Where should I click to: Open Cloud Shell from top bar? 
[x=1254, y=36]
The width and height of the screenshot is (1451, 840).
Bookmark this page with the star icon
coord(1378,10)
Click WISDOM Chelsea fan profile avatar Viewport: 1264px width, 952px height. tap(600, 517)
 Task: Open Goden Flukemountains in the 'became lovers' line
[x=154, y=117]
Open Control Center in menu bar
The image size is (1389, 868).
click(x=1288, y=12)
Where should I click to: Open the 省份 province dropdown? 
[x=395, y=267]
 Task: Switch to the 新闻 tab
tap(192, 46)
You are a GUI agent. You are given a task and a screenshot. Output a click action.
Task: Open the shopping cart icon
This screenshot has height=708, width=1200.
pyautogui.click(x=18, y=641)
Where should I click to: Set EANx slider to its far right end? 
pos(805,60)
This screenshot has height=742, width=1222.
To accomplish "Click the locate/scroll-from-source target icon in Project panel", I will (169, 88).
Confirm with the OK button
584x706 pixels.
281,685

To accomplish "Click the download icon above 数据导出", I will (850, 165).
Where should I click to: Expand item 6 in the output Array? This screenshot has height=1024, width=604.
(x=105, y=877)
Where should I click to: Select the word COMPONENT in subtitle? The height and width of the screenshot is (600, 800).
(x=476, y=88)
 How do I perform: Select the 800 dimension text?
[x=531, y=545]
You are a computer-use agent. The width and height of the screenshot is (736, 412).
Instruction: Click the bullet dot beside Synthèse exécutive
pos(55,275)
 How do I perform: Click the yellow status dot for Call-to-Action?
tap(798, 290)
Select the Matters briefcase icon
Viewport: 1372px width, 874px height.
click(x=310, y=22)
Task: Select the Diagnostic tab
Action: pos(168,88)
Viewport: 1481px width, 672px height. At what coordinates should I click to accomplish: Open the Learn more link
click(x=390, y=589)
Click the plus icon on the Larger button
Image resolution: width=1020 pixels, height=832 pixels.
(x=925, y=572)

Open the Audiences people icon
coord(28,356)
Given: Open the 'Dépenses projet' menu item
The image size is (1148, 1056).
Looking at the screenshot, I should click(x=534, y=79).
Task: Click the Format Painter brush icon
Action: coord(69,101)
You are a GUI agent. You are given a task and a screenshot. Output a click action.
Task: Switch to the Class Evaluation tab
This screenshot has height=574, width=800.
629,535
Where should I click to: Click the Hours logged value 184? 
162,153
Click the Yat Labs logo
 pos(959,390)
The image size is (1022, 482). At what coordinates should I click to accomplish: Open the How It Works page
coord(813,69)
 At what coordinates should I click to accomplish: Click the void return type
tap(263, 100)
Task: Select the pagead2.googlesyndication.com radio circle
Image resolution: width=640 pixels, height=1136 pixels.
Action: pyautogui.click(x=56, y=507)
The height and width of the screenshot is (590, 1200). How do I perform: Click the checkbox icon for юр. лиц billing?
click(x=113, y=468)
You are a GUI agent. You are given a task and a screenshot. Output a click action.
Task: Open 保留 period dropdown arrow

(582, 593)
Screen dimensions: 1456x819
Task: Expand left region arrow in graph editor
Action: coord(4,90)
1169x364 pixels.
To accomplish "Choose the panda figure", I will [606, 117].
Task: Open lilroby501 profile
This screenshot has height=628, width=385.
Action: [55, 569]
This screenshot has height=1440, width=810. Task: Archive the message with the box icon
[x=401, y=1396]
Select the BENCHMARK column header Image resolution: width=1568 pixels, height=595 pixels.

• • • • • • •

▸ Work to complete
Which lines in the data above contain the string "icon"? Pull out each of those lines in full, matching case exactly.

▸ Solution for this exercise
Bookmark this page with the star icon
Task: Open the shopping cart icon
To accomplish "Click the locate/scroll-from-source target icon in Project panel", I will (169, 88).
To accomplish "Click the download icon above 数据导出", I will (850, 165).
Select the Matters briefcase icon
Click the plus icon on the Larger button
Open the Audiences people icon
Task: Click the Format Painter brush icon
The height and width of the screenshot is (590, 1200). How do I perform: Click the checkbox icon for юр. лиц billing?
This screenshot has height=1440, width=810. Task: Archive the message with the box icon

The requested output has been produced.